- Original film poster
- Directed by: Harry Beaumont
- Written by: Continuity: Bess Meredyth Dialogue: Martin Flavin Edith Fitzgerald
- Based on: Torch Song 1930 play by Kenyon Nicholson
- Starring: Joan Crawford Neil Hamilton Clark Gable
- Cinematography: Charles Rosher
- Edited by: George Hively
- Music by: Charles H. Gabriel Martin Broones Ina D. Ogden
- Distributed by: Metro-Goldwyn-Mayer
- Release date: May 30, 1931;
- Running time: 72 minutes
- Country: United States
- Language: English
- Budget: $338,000
- Box office: $765,000

= Laughing Sinners =

1931 film

Laughing Sinners is a 1931 American pre-Code Metro-Goldwyn-Mayer feature film starring Joan Crawford and Clark Gable in a story about a cafe entertainer who experiences spiritual redemption. The dialogue by Martin Flavin was based upon the play Torch Song by Kenyon Nicholson. The film was directed by Harry Beaumont. Laughing Sinners was the second of eight cinematic collaborations between Crawford and Gable.

==Plot==
Ivy Stevens, a singer and dancer, is callously abandoned by her lover Howard. She tries to commit suicide, but Carl, a Salvation Army member, stops her and introduces her to the charitable ways of his group. She reluctantly joins, when Howard comes walking by her in the street by chance. Somewhat later, he seduces her and tries to bring her back to their old way of life. However, Carl drops by, and—after punching Howard in the face --, disavows that any affection of his towards her is influencing him to bring her back to the Army; he convinces her to return. Ivy abandons Howard. In the last scene Ivy and Carl, in Salvation Army uniform, walk off and share a hug.

==Cast==
- Joan Crawford as Ivy Stevens
- Neil Hamilton as Howard Palmer
- Clark Gable as Carl Loomis
- Marjorie Rambeau as Ruby
- Guy Kibbee as Cass Wheeler
- Cliff Edwards as Mike
- Roscoe Karns as Fred Geer
- Gertrude Short as Edna
- George Cooper as Joe
- George F. Marion as Humpty
- Bert Woodruff as Tink

==Production==
===Casting===
John Mack Brown was originally playing Gable's role when the studio decided to scrap his footage and reshoot the part with Gable taking Brown's place. At that point, Brown's career in mainstream feature films ended and he transitioned to B westerns, reverting his name to "Johnny Mack Brown."
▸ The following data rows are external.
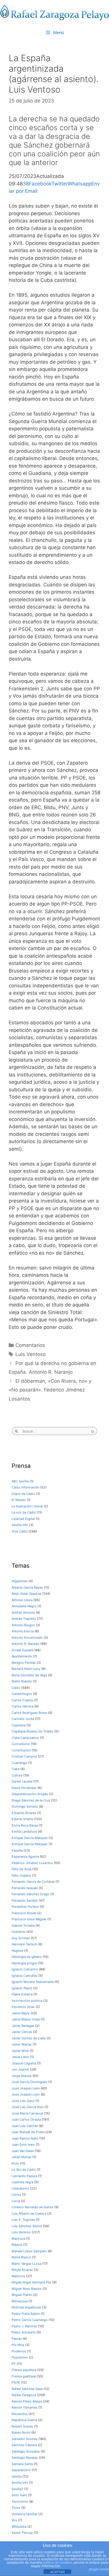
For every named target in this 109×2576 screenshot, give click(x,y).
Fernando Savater (25, 1900)
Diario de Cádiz (23, 1494)
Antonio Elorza (23, 1631)
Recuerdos (20, 2414)
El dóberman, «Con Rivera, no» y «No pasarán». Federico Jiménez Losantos (50, 1390)
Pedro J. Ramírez (24, 2326)
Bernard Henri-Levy (26, 1669)
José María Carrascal (27, 2113)
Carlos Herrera (22, 1706)
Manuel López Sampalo (29, 2251)
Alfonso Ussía (22, 1600)
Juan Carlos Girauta (26, 2119)
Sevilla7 (17, 2489)
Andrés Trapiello (24, 1619)
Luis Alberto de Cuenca (29, 2213)
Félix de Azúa (21, 1869)
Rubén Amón (21, 2432)
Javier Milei (20, 2051)
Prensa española (24, 2370)
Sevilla (17, 2476)
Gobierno (19, 1932)
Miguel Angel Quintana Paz (31, 2282)
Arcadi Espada (22, 1650)
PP (14, 2364)
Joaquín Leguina (24, 2063)
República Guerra (24, 2420)
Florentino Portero (25, 1907)
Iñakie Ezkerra (22, 1994)
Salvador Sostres (24, 2439)
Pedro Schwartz (24, 2332)
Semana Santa (22, 2464)
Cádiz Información (25, 1487)
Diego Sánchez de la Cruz (31, 1800)
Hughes (17, 1951)
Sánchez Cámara (24, 2445)
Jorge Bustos (22, 2076)
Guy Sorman (21, 1938)
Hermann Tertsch (24, 1944)
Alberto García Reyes (27, 1587)
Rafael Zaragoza (24, 2395)
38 (26, 184)
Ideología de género (27, 1957)
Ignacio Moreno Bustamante (33, 1982)
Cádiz (16, 1688)
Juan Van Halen (23, 2151)
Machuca (18, 2238)
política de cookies (57, 2563)
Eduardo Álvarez (24, 1813)
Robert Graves (22, 2426)
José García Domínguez (29, 2082)
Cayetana (19, 1725)
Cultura (17, 1775)
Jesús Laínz (20, 2057)
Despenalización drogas (30, 1794)
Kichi (15, 2163)
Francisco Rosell (24, 1913)
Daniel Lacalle (22, 1781)
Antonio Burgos (23, 1625)
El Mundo (19, 1500)
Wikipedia (19, 2526)
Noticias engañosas (26, 2307)
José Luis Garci (23, 2101)
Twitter (59, 184)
Crawford and Rambeau, who both play chorus girls in Laughing Sinners, would go on to play mother (Rambeau) and daughter (Crawford) in the film Torch Song in 1953, which is the name of the play on which Laughing Sinners is based and the last song Ivy sings to Howard when he ditches her.

==Reception==
===Critical reception===
Andre Sennwald commented in The New York Times, "Miss Crawford...has tempered the intense and not a little self-conscious quality of her acting without hurting her vibrant and breath-catching spirit."

===Box office===
According to MGM records the film earned $624,000 in the US and Canada and $141,000 elsewhere, resulting in a profit of $156,000.